March 22, 2022
Without loss of generality consider a rigid body being rotated by some angle $d\theta$ in the $x-y$ plane. Since the rotation axis is fixed, the motion is constricted in a single plane. From geometry we can conclude that
$$ dx=-yd\theta \\ \\ dy=xd\theta \tag{4.1,\quad 4.2} $$
If we calculate the work done by some force $\vec F$ to rotate this body around then
$$ dW=F_xdx+F_ydy\tag{4.3} $$
Using equations (4.1) and (4.2), we get
$$ dW=(xF_y-yF_x)d\theta\tag{4.4} $$
Here the term in brackets is defined to be $torque$ (Latin: $torquere$, to twist). Just like work is force through a displacement, it is also a torque through an angle.
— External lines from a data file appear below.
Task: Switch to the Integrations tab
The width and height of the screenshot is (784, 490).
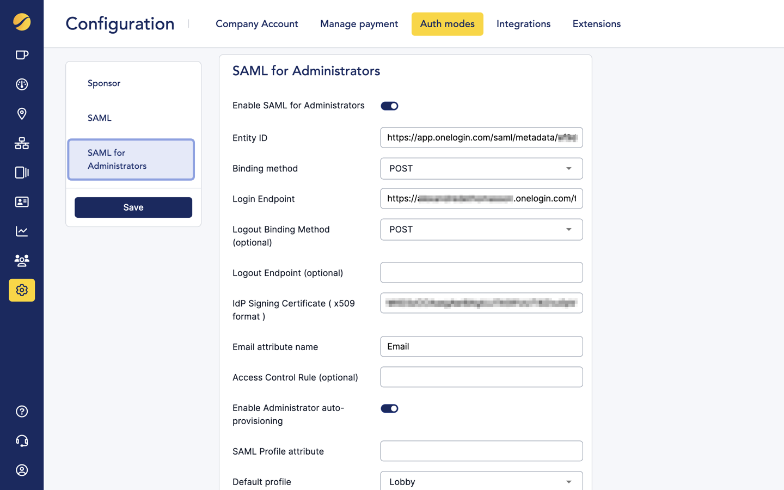Action: [523, 24]
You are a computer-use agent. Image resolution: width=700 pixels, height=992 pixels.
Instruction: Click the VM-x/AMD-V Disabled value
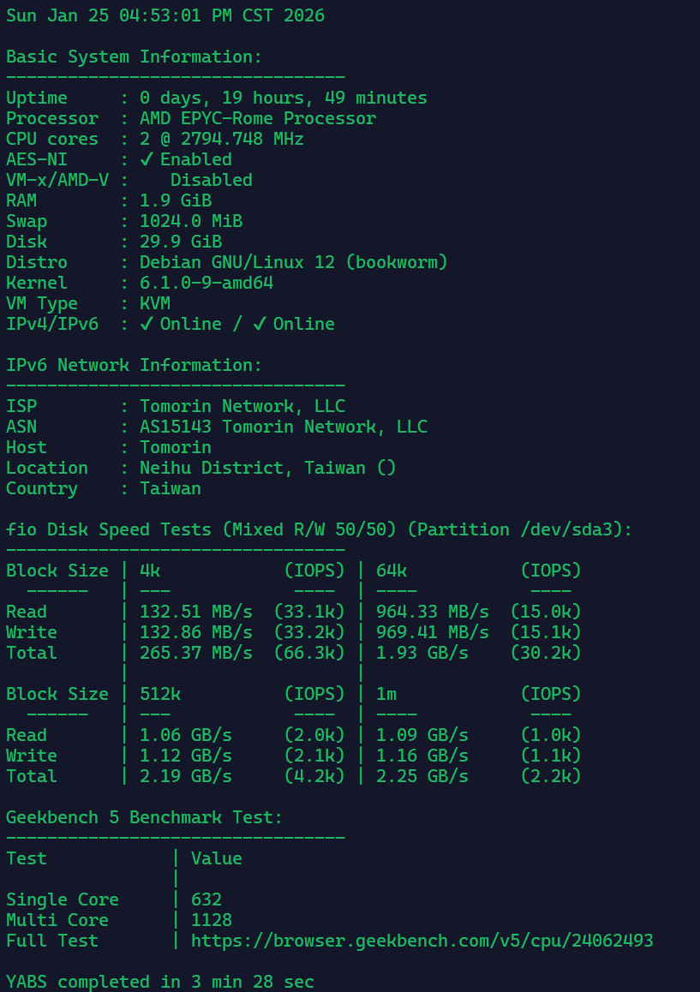[211, 180]
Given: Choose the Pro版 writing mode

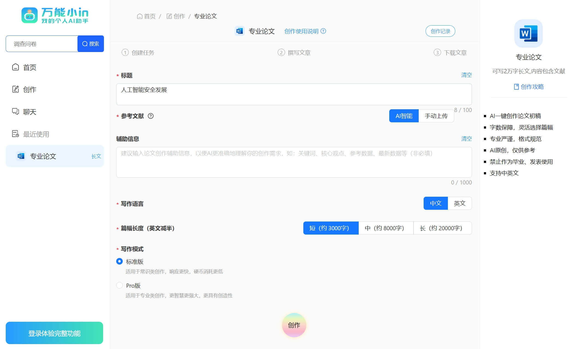Looking at the screenshot, I should [119, 285].
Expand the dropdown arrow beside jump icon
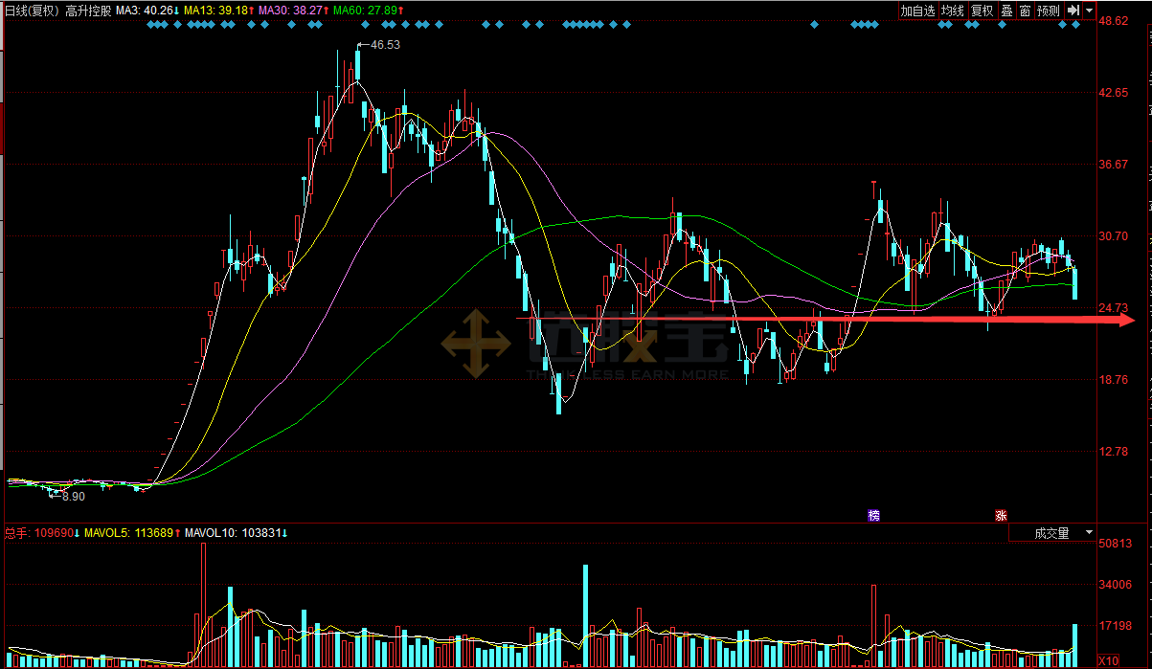The width and height of the screenshot is (1152, 669). click(x=1090, y=11)
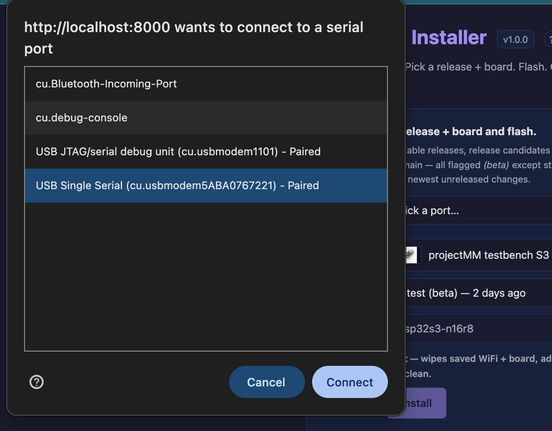Click the Installer page heading
Screen dimensions: 552x431
click(x=449, y=38)
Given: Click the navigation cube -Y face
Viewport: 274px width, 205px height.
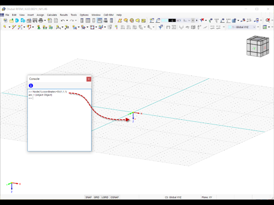Looking at the screenshot, I should click(x=254, y=49).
Therefore in $2-D$ torque is defined as
$$ \tau=xF_y-yF_x\tag{4.5} $$
This equation can be represented using cross products as
$$ \vec\tau=\vec r \times\vec F\tag{4.6} $$
Where the right-hand rule is followed.
From equation (4.5) we can see that the torque is only caused by the component $\perp$ to radius vector. This is because $d\vec r\perp\vec r$, and because $\vec F$ must be $\parallel$ to $d\vec r$ to do work and hence to produce some torque, it follows that $\vec F \perp \vec r$. This also fits our intuition that to rotate something we should apply a force $\perp$ to radius vectors, such as when we pull on doors because a radial force would just displace an object and not rotate it.
Since the change in displacement, $d\vec r=rd\theta\hat\theta\rightarrow \vert dr\vert\propto r$, it makes sense that the greater the radius, the greater the work done, and hence the greater the torque, for the same angle $d\theta$.